Cependant, si Paul avait eu un mouvement vrai, spontané, chaleureux, Lise, si forte qu’elle se croyait et voulait paraître, n’aurait peut-être pas résisté, car elle avait eu pour son mari un de ces amours qui excusent bien des choses, par le fait même qu’ils n’ont pas eu pour seule base l’admiration, l’estime, l’exaltation de l’âme, c’est-à-dire ces sentiments élevés qui, lorsqu’ils disparaissent, emporte avec eux toute l’affection, pour ne plus laisser place qu’au devoir.

Il n’en est point ainsi des passions nées du désir. Les attractions qui les ont déterminées peuvent, au mépris de toute dignité, les réveiller soudain, les nerfs jouant un rôle exclusif dans leurs manifestations.
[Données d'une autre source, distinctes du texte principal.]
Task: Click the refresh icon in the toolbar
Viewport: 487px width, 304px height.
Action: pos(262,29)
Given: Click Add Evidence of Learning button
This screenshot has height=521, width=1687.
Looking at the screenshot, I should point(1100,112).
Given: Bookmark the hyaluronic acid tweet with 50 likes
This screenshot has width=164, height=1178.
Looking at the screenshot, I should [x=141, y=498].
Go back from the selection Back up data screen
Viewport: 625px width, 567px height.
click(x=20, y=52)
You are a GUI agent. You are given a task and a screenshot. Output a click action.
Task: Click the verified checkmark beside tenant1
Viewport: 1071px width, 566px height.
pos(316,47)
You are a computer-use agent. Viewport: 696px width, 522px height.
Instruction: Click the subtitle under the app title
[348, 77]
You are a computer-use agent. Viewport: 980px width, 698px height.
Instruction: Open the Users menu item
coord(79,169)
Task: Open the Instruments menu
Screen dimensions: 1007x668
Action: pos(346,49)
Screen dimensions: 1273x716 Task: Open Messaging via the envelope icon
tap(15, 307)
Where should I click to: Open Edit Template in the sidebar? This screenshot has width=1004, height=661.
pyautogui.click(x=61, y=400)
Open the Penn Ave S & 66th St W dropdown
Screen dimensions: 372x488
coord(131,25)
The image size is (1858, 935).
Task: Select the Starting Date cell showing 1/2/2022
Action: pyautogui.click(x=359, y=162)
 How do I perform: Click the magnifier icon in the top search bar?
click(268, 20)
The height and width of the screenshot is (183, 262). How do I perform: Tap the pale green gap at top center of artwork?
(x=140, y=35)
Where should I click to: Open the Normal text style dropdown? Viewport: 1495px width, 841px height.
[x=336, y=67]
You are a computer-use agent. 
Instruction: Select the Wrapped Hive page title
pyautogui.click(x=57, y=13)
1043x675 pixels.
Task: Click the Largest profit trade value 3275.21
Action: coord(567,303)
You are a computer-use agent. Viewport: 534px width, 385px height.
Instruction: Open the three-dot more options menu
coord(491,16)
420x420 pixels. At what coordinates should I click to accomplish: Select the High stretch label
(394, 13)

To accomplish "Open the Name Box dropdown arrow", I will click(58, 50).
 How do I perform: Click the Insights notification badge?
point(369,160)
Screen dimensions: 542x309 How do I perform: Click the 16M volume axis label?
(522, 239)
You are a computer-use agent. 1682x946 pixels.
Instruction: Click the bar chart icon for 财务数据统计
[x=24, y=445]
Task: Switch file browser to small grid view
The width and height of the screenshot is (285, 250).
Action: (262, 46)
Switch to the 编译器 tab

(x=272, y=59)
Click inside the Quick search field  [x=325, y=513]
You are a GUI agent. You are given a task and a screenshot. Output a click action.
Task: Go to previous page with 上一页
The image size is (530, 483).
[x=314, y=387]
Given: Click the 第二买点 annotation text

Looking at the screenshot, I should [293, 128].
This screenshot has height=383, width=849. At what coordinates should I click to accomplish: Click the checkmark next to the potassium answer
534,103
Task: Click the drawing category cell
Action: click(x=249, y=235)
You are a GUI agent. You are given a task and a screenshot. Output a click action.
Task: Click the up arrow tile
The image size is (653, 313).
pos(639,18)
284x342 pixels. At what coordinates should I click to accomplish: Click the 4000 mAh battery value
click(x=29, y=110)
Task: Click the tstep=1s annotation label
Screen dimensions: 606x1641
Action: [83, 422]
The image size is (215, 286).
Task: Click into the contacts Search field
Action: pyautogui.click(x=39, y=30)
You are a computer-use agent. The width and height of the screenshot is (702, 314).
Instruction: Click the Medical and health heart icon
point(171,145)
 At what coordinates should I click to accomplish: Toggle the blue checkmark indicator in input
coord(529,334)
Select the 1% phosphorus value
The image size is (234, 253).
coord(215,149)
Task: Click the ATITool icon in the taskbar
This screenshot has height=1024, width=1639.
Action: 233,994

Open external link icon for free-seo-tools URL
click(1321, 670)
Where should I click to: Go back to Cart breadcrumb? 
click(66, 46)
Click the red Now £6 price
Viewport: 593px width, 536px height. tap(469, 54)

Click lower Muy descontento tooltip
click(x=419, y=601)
Tout en conservant souvenir de la trahison, le cœur, dans sa miséricorde et sa bonté, peut la pardonner ; la chair, elle, n’a point de noble orgueil ; en s’abandonnant de nouveau, elle oublie !

Mais M. Meyrin ne savait rien de ces distinctions : la froideur de sa femme humiliait son sot orgueil, et s’imaginant qu’il avait assez fait pour qu’elle revînt à lui, si elle l’avait désiré, il n’osait plus rien tenter de crainte d’être repoussé. Très épris d’ailleurs de Sarah, en raison même des résistances que celle-ci lui opposait, il s’accoutuma peu à peu à rentrer moins exactement rue d’Assas, et comme il ignorait ces délicatesses, ces égards qui font excuser tant d’erreurs chez l’homme bien élevé, il s’abstint même bientôt de prévenir lorsqu’il sortait avant le déjeuner ou ne devait pas revenir pour le repas du soir. Si bien que, moins d’un mois après le douloureux événement que nous avons raconté, Mme Meyrin demeurait de longues heures seule avec son enfant, ne recevant plus que Mme Daubrel, à qui elle avait fini par tout dire, et Dumesnil dont l’affection pour elle grandissait de jour en jour.

De la famille de son mari, Lise n’entendait plus parler.